Post utile et très “médecine interne” car il relie indications (DT2/obésité) et parcours de soins. À garder en tête : 1) bénéfices au-delà du poids : contrôle glycémique, baisse TA modeste, amélioration des facteurs de risque, et selon molécules données CV rénales à intégrer au choix. 2) surveillance pratique : digestif (N/V, constipation, déshydratation), vésicule (lithiase), pancréatite rare, dénutrition/sarcopénie si perte rapide (penser apports protéiques/activité). 3) interactions : ralentissement de la vidange gastrique → prudence avec médicaments à marge étroite et surtout risque d’aspiration en péri-op/endo ; individualiser l’arrêt selon dose/forme hebdo et symptômes. 4) points populationnels : insuffisance rénale, sujets âgés, et contre-indications (MTC/MEN2).
Post pertinent et bien cadré sur l’approche « interne » (bénéfices métaboliques, CV, tolérance, parcours péri-op).
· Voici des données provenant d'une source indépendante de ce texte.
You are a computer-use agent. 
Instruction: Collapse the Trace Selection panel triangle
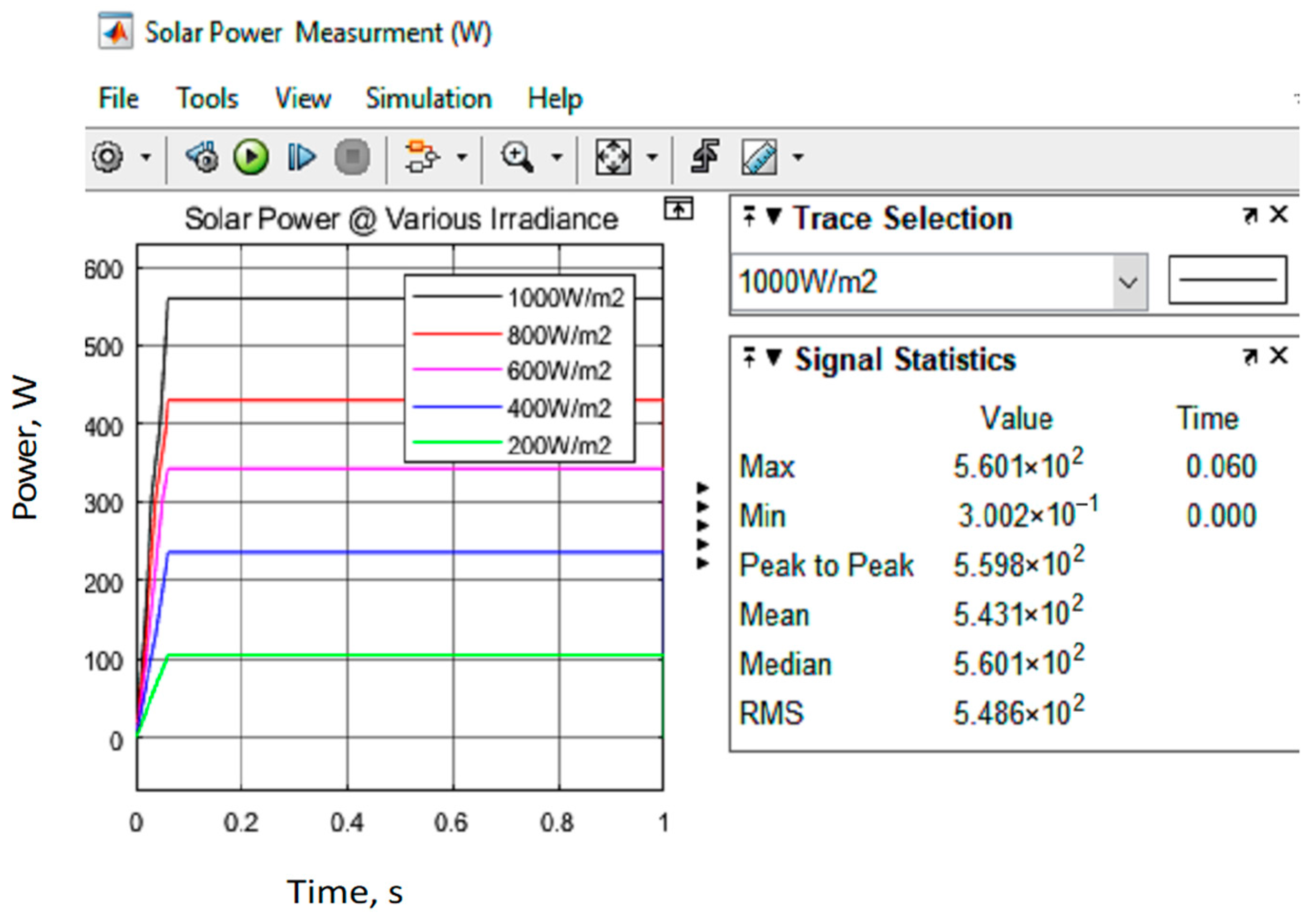pyautogui.click(x=774, y=216)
À compléter/clarifier pour le contrôle qualité : 1) préciser les contre-indications et précautions majeures (antécédent de pancréatite, lithiases biliaires, gastroparesie/syndrome occlusif, MTC/NEM2, IR sévère surtout via déshydratation). 2) rappeler la titration progressive et la conduite devant EI digestifs (hydratation, ralentir la montée, arrêt transitoire). 3) mentionner les interactions pratiques : retard de vidange gastrique pouvant modifier l’absorption de certains traitements (lévothyroxine, ATB, ACO) et l’ajustement des hypoglycémiants (insuline/sulfamides) pour limiter l’hypoglycémie. 4) pour le péri-op : citer explicitement les recommandations d’anesthésie/endoscopie (stratification du risque d’aspiration, gestion selon dose/phase d’escalade/symptômes) et la nécessité de protocoles locaux. Globalement très utile, à finaliser avec ces points.
Synthèse globalement pertinente ; utile d’insister sur l’ampleur des effets attendus et les points de vigilance mesurables. Sur le plan quantitatif, les essais montrent une perte pondérale moyenne d’environ 10–15% avec sémaglutide 2,4 mg et jusqu’à ~15–20% avec tirzépatide selon dose, avec amélioration de l’HbA1c et du profil tensionnel. Le bénéfice CV est bien étayé chez les diabétiques à haut risque (réduction d’événements MACE avec plusieurs GLP-1 RA), mais l’extrapolation à tous les patients obèses sans diabète doit rester prudente. En pratique interne, la tolérance GI (nausées, vomissements, constipation/diarrhée) est le principal déterminant d’arrêt : titration progressive et éducation diminuent les abandons. Péri-opératoire/endoscopie : rappeler le risque d’aspiration lié au retard de vidange gastrique, à individualiser selon symptômes, phase d’escalade et type d’anesthésie. Enfin, surveiller déshydratation/IRA (vomissements), lithiases biliaires et interaction avec autres hypoglycémiants.